LE QUOTIDIEN : Quel constat tirez-vous de votre tour de France sur le recours à la contention et à l'isolement ?
Pr Senon : Il y a eu une sidération en 2016 provoquée par les prises de position successives du Contrôleur général des lieux de privation de liberté, de la Conférence des présidents de commission médicale d’établissement (CME), et de la Haute Autorité de santé (HAS).
Cette prise de conscience, mais aussi l’inscription dans la loi de l’obligation d’encadrer l’isolement et la contention, ont conduit à réorganiser les établissements. Il a aussi fallu faire un travail pour que ces pratiques soient l’objet d’une décision médicale et non d’une prescription médicale qui supposait qu’elles aient un effet thérapeutique, ce que dément la littérature internationale.
Les droits des patients sont davantage pris en compte qu’il y a cinq ans. Il n’y a plus un établissement qui ne propose pas de formation sur le sujet. Néanmoins, des progrès restent à faire. Surtout lorsque l’établissement est confronté à des problèmes d’organisation et d’accès aux soins ou de pénurie médicale et paramédicale. Même dans les établissements qui ont fourni un grand effort, un retour en arrière est toujours possible.
Quels sont les leviers pour réduire le recours à l’isolement et à la contention ?
Il faut distinguer deux groupes de patients. Dans les services d’entrée ou d’urgence, nous constatons que ces pratiques sont d’autant plus fréquentes que le patient n’est pas connu. Il faut donc le présenter à l’équipe en évoquant le diagnostic, pour qu’elle ne le considère pas comme un facteur de trouble, mais bien comme un patient avec une pathologie psychiatrique.
Le second groupe est celui des patients hospitalisés dans les services de long séjour dans les hôpitaux psychiatriques. Les problèmes viennent du non-respect de « la bulle de protection » de chaque patient et d’une trop grande proximité institutionnelle.
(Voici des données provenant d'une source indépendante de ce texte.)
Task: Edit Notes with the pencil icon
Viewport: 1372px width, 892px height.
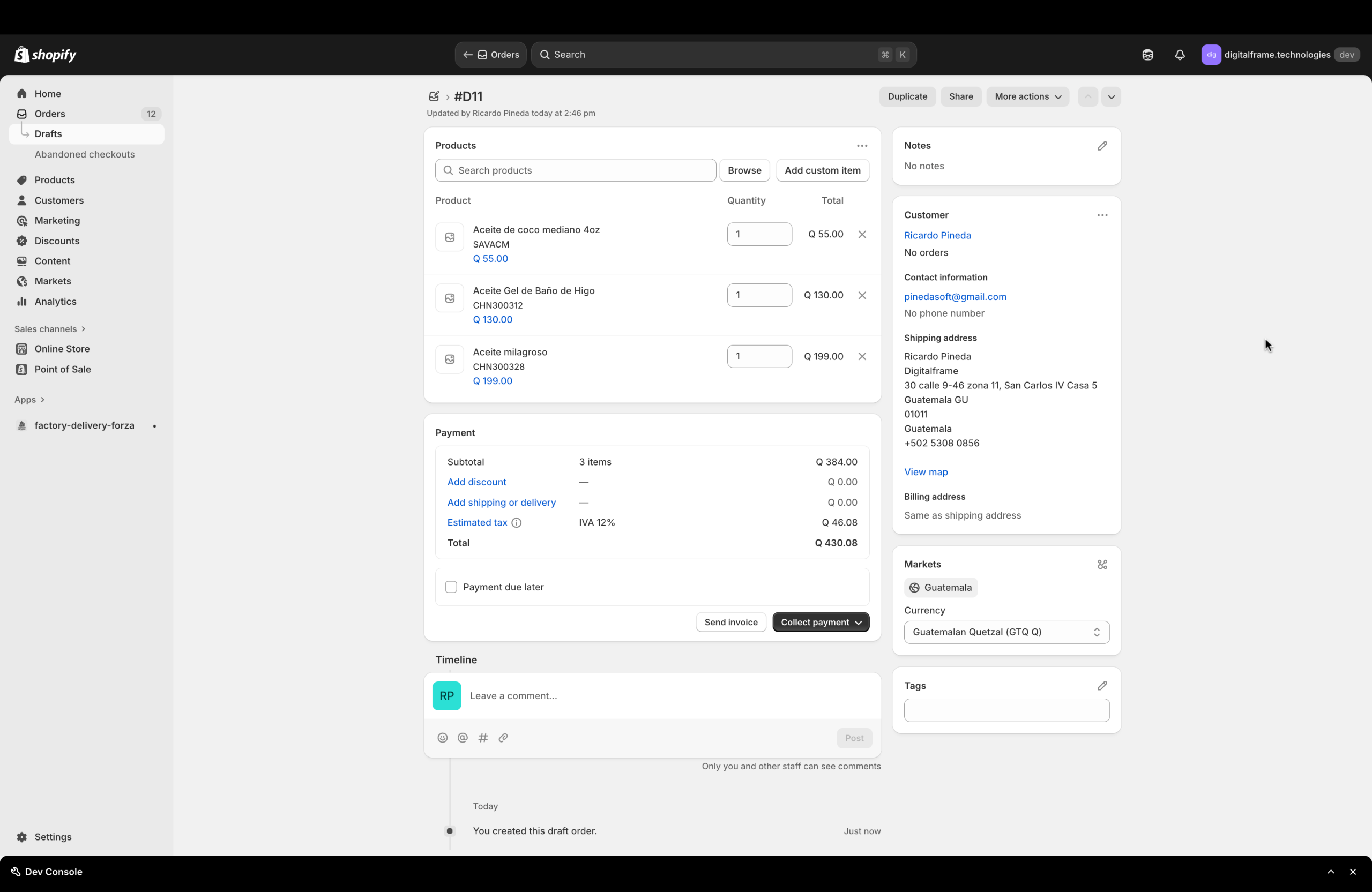Action: (1102, 146)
Nous préconisons donc de revoir les règles (ne pas lever tous les patients à la même heure, par exemple) et d’établir des projets personnalisés.
Plus largement, le souci de ne pas avoir recours à des méthodes attentatoires aux droits du malade doit être partagé au sein de tout l’établissement.
Quelles pistes propose votre mission ?
Nous proposons que des comparatifs soient établis au niveau régional, sur des territoires équivalents, afin qu’un établissement qui constaterait davantage d’isolement et de contention s’interroge et s’inspire de bonnes pratiques voisines.
Nous allons aussi travailler à la mise en place d’un observatoire des droits des patients en soins sans consentement, qui devrait voir le jour d’ici la fin du premier trimestre 2020. Il doit permettre de porter une réflexion et une communication d’ampleur sur ces sujets, et d’avoir des chiffres nationaux.